Decompression Sickness (DCS) is a medical condition affecting individuals experiencing rapid pressure changes. It occurs when dissolved inert gases, primarily nitrogen, form bubbles in the body as pressure reduces too quickly. While commonly associated with underwater diving, DCS can also arise from depressurization situations like emerging from a pressurized environment or ascending to high altitudes.
Understanding Decompression Sickness
During a dive, as a person descends, increased surrounding pressure causes more nitrogen from their breathing gas to dissolve in tissues and blood. The deeper and longer the dive, the more nitrogen is absorbed.
When a diver ascends, ambient pressure decreases, and dissolved nitrogen begins to come out of solution. If this pressure reduction happens too rapidly, nitrogen forms bubbles in tissues and blood. These bubbles can cause damage by blocking blood vessels, compressing tissues, or triggering inflammatory responses. An excessive number or size of bubbles leads to the various manifestations of DCS.
Key Factors Influencing Risk
DCS risk results from a complex interaction of factors: dive depth, duration (bottom time), and ascent rate. Deeper dives and longer bottom times allow for greater inert gas absorption, increasing the gas load for elimination during ascent.
A rapid ascent rate is a primary contributor to bubble formation. If pressure decreases too quickly, dissolved nitrogen lacks time to be safely exhaled, leading to bubble formation. Repetitive dives within a short timeframe also increase risk, as residual nitrogen accumulates, adding to the gas load for subsequent dives. This means a diver might be at higher risk on a shallower second dive with insufficient surface interval time.
Beyond dive profile, individual physiological and environmental factors influence susceptibility. Cold water increases DCS risk by reducing blood flow, affecting gas elimination. Dehydration reduces blood plasma volume, impairing the body’s ability to off-gas nitrogen and making bubble formation more likely. Other factors include age, higher body fat (nitrogen is more soluble in fat), strenuous exercise during or immediately after a dive, and certain pre-existing medical conditions like a patent foramen ovale (PFO).
Preventing Decompression Sickness
DCS prevention involves careful planning and adherence to safety protocols. Dive planning is foundational, determining maximum depth, bottom time, and ascent profile before entering the water. Sticking to these limits, especially “no-decompression limits” (NDLs), allows divers to ascend directly to the surface without mandatory decompression stops.
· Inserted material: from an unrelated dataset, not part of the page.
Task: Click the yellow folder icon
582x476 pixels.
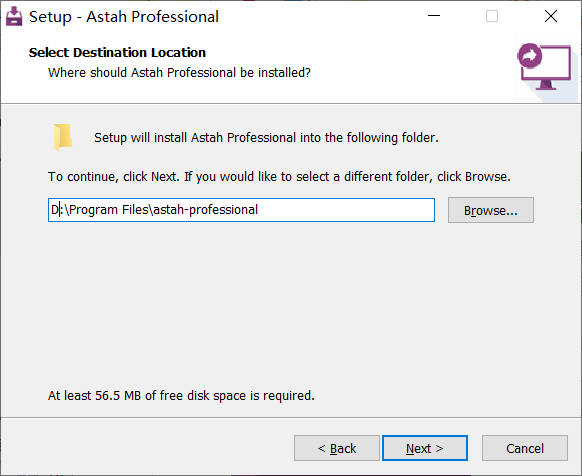Action: (63, 137)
Dive tables and computers are essential tools for managing nitrogen absorption and elimination. Tables outline safe depth and time limits, while computers continuously monitor depth and time, calculating real-time nitrogen loading and providing personalized no-decompression limits and ascent guidance. A slow, controlled ascent rate is crucial, typically no faster than recommended, to allow nitrogen to exit the body safely.
Incorporating safety stops is another important preventative measure. A safety stop usually involves pausing for three to five minutes at a shallow depth (around 15 feet/5 meters) near the end of a dive. This pause allows additional dissolved nitrogen to off-gas before surfacing. Maintaining good hydration by drinking plenty of water and avoiding alcohol and caffeine before and after diving helps circulation and gas elimination. Avoiding strenuous physical activity immediately after a dive also reduces bubble formation and movement.
Recognizing and Responding to Decompression Sickness
Recognizing DCS symptoms is crucial for prompt response and effective treatment. Symptoms vary widely depending on bubble location and size, appearing immediately or delayed by several hours (90% within six hours). Common manifestations include joint pain, often described as a deep ache, giving DCS its common name “the bends.” Other symptoms can include numbness, tingling, muscle weakness, skin rash or mottling, and extreme fatigue.
More severe symptoms, indicating central nervous system involvement, include dizziness, headache, vision disturbances, coordination or balance difficulties, confusion, or even paralysis. Respiratory symptoms like shortness of breath or chest pain can occur in rare but serious cases. Any unusual symptom after a dive should prompt suspicion of DCS.
Immediate first aid for suspected DCS involves administering 100% oxygen, if available, using a tight-fitting mask. Laying the affected individual down and keeping them horizontal helps manage the condition; providing fluids aids recovery. Seek immediate medical attention, contacting emergency medical services and alerting them to a possible diving-related injury. Definitive treatment is recompression therapy in a hyperbaric chamber. Inside, pressure increases, causing nitrogen bubbles to shrink and redissolve, while breathing pure oxygen helps eliminate inert gas. Prompt recompression therapy significantly improves chances of full recovery.